Exercise
Resize the lines below by restating each one in full, with every coordinate pair multiplied by 0.85 and rounded to whole numbers, halves rounded up. Leave all other numbers as they are, and omit the pictures from your answer.

Target position records

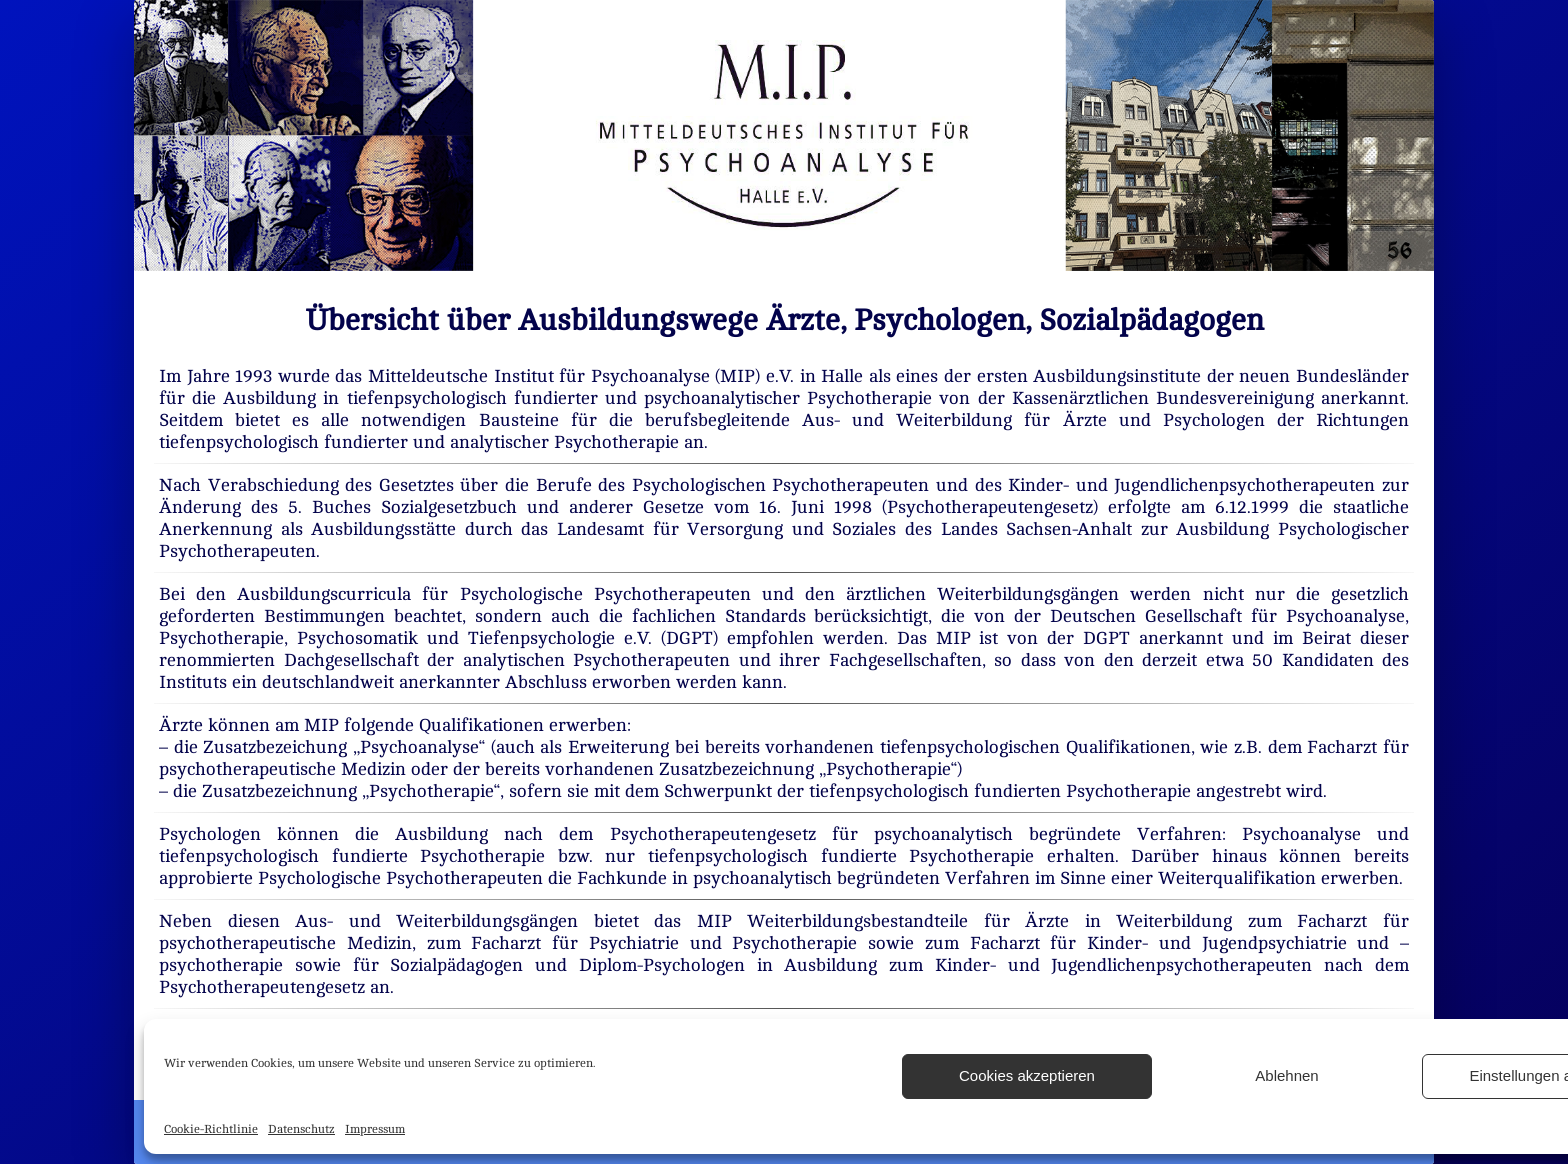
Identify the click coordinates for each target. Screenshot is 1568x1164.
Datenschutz (301, 1129)
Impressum (375, 1129)
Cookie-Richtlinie (211, 1129)
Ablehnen (1286, 1075)
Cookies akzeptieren (1027, 1075)
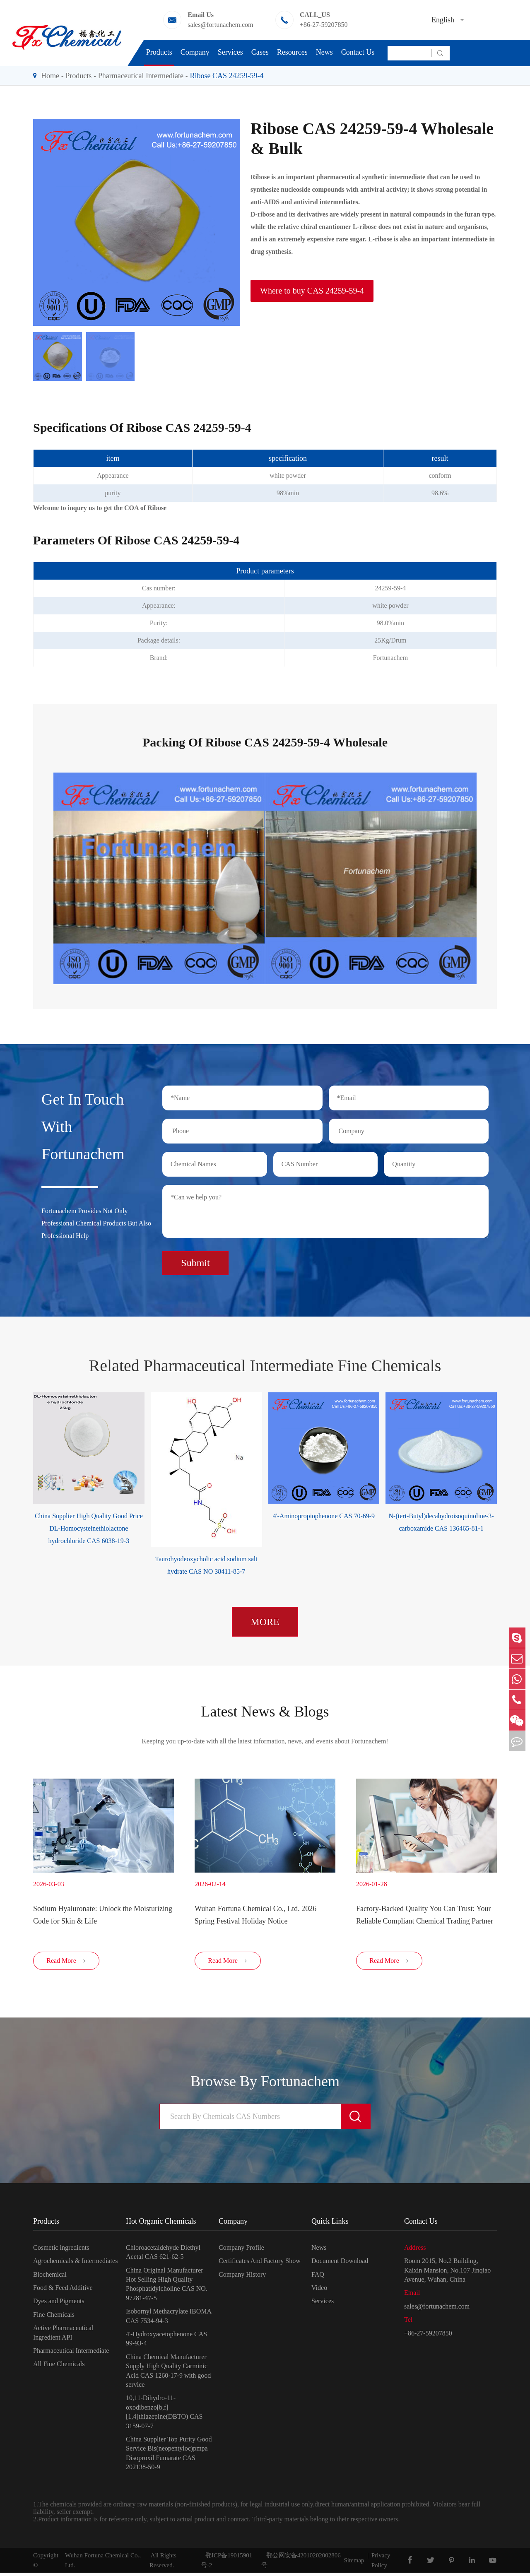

Complete response
Identify the click coordinates for each target. Screenshot is 1568x1164.
Datenschutz (256, 960)
Impressum (319, 960)
Cookie-Richtlinie (179, 960)
Ablehnen (1093, 914)
Cookies akzeptieren (873, 914)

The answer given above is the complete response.